A man has two girlfriends. Each lives at the opposite final stop of the same train. The man gets up every day at a random time. He goes to a train stop and takes the first train to come regardless of the direction and goes to the final stop to see the girlfriend which lives there. Surprisingly he sees one of the girlfriends 4 times more often than the other one. How can this be?

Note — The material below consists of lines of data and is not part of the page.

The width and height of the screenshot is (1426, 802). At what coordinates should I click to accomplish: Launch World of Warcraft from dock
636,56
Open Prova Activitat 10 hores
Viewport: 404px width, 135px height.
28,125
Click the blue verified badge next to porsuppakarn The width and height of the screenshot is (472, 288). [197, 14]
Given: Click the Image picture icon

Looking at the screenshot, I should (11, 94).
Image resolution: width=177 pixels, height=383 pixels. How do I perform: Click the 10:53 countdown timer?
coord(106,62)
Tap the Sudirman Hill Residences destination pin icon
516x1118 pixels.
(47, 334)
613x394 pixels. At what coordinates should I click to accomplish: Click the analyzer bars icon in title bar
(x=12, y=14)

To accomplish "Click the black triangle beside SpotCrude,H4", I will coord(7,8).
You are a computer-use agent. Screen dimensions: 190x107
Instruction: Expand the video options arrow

HintThink about train time intervals.
The trains go in 10-minute intervals. One direction, it is every hour at 0, 10, 20, 30, 40, and 50 minutes and the other direction it is every hour at 2, 12, 22, 32, 42, and 52 minutes. When the man comes to the train stop at a random time, he will take the first train if he comes within the first two minutes in any of the 10-minute intervals, i.e. with probability of 20%. The ratio of visiting girlfriends is then 20%:80% or 1:4.
Nov 21, 2001
|tricky tricky tricky|
Dec 08, 2001
| I don't think there's enough info in the question to arrive at that. What if there is only one train that makes the trip back and forth all day? |
Mar 08, 2002
|ones a model and he sees 3 posters of her on his way to see the other|
Mar 08, 2002
|He has a picture of one in his wallet|
Mar 08, 2002
|ONe of them is really kinky, and keeps the lights off 4 out of every 5 times he goes over to her house|
Mar 20, 2002
|I got it. Easy. One is great looking, fun to be with, and "saucy". The other is a dog that he just sees once in a while. He sees the first one more, because he likes her more. Go figure!|
Apr 03, 2002
|He could purposely wake up at a "random" time with an alarm clock and get to the station at a specific time.|
Apr 05, 2002
|Very good one! Well explained.|
Apr 28, 2002
|How come they change to trams in the answer? No offense, but if you had said that it might have been easier, because most trains don't come at 10 min intervals.|
Jun 12, 2002
|How about this: there is a single train which goes back and forth all day long. The train station the guy goes to is one fifth of the way from one end of the track to the other. Say it's 4 times closer to girl A than to girl B. Then four times out of five, the train will be between the man and girl B when he gets to the station, and so will be headed toward girl A when it arrives.|
Dec 04, 2002
|I had the same idea as Bender. Good question though. I liked the answer given as well.|
Mar 14, 2003
|I don't think so! Why should you count the ten minute intervals starting from 0? Why not count each 10 minute interval starting from 29, 2:19, 2:29 etc. Now according to your logic he has a 90% chance ov visiting the other one. I think if the trains run equally regularly and you arrive at a random time, by definition of randomness, he will visit both equally regularly.|
Mar 21, 2003
|jimbo, i think you're wrong. think of it this way - imagine the trains were schedued such that one train always arrived 1 minute after the other. if he goes to the station at a random time each day, he would only visit one girl friend if he happened to arrive during that one minute period. the rest of the time he'd visit the other.|
Jun 03, 2004
|I think the point is that train A arrives 2 minutes after train B and train B arrives 8 minutes after train A so there is an imbalance which causes the extra visitations. There are some alternative answers though for example more trains go in one direction than the other. Its still a good teaser because it makes you think.|
Jul 30, 2005
| my brain hurts|
besides a better question is when they find out which one will hurt him more
Jan 11, 2006
|This must surely depend on how far along the line he lives. The trams must meet at some point, and if he lives at or near that place it's 50/50 which one he gets; but if near one end he must visit the distant girl as the other tram will be gone more often than not. |
Mar 31, 2006
|i never take a train..|
Apr 07, 2006
|This teaser is correct. |
A great way to visualize this problem is to make a timeline. Draw a line, mark ten minute intervals from 0 to 50, and from 2 to 52. What you will see is two "window" sizes, 8 minute windows and 2 minute windows.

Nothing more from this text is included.